Hoy recordamos aquel 27 de enero como el fin de los horrores más impensados, pero no perdemos de vista que nada de ello hubiera sido posible sin las decisiones previas y los silencios que condujeron hasta allí. Es cierto, la liberación de Auschwitz marcó en gran parte el fin del plan sistemático de exterminio de los judíos en manos del nazismo. Pero no fue, tristemente, el fin de los prejuicios.
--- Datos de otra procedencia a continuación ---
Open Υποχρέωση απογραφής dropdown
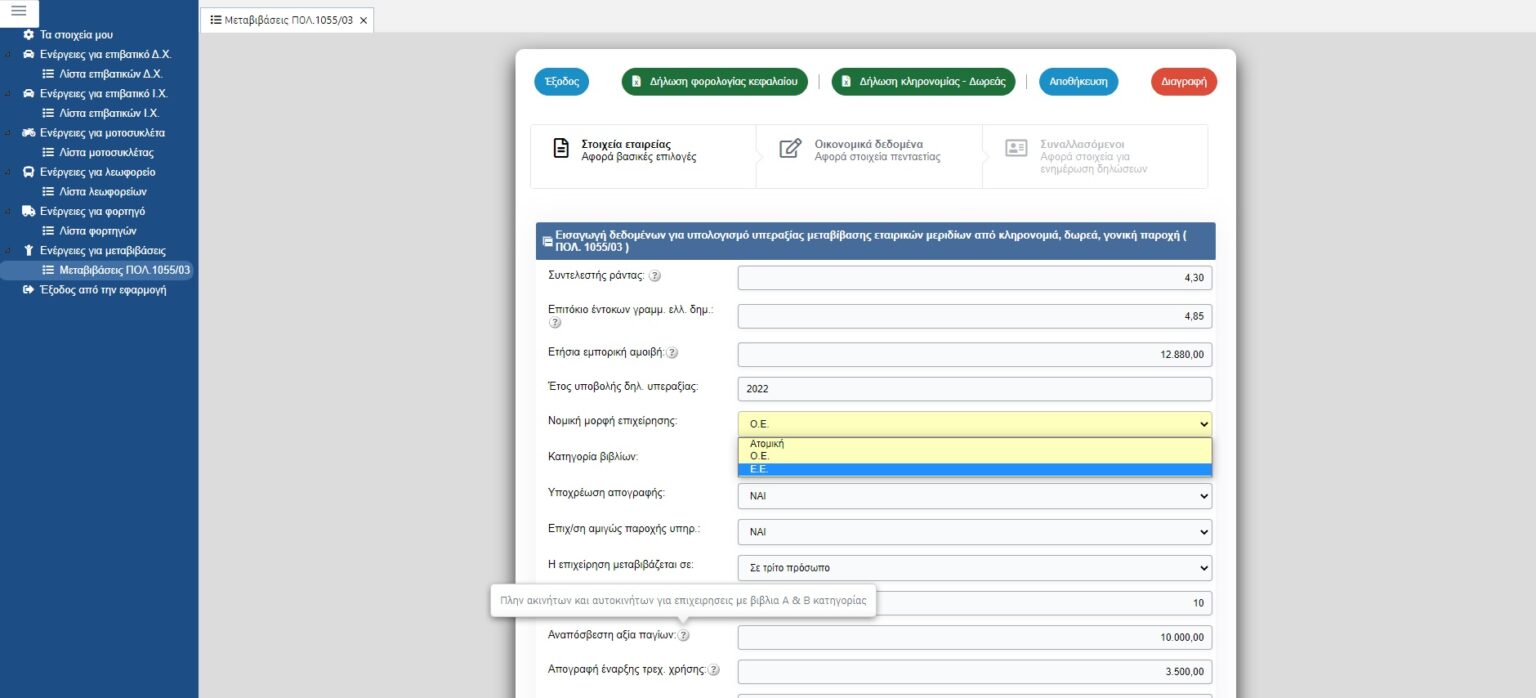Screen dimensions: 1536x698 (974, 496)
Un nuevo aniversario se acerca dominado por la pandemia y la virtualidad. En este contexto incierto, viejas historias antisemitas volvieron a ganar terreno, adaptadas a la realidad actual. El odio prolifera online, en forma de teorías conspirativas que acusan a los judíos de haber creado la pandemia, con el fin único de enriquecerse y dominar. Pero el prejuicio no se limita al mundo virtual: la Sala Penal de Apelaciones de Chincha y Pisco emitió un fallo recientemente afirmando que la pandemia tuvo un carácter “imprevisible” salvo para sus creadores, multimillonarios como George Soros, la familia Rockefeller y el empresario Bill Gates, “que lo manejaron y siguen direccionando con un secretismo a ultranza dentro de sus entornos y corporaciones mundiales”, un fallo que remite a viejos libelos antisemitas.
Este año nos interpela a pensar la historia y el presente como una unión de acciones que se reorganizan permanentemente, un año sin certezas que debe asegurarnos un compromiso esencial con la vida y la memoria particularmente ante la pérdida de sobrevivientes del Holocausto a manos del Covid-19. Que el 2021 sea el año de una verdadera decisión colectiva y trascendental ante tanta incertidumbre: la perpetuación de la memoria. Porque solo recordando los horrores del pasado, podremos asegurar un futuro de convivencia plena.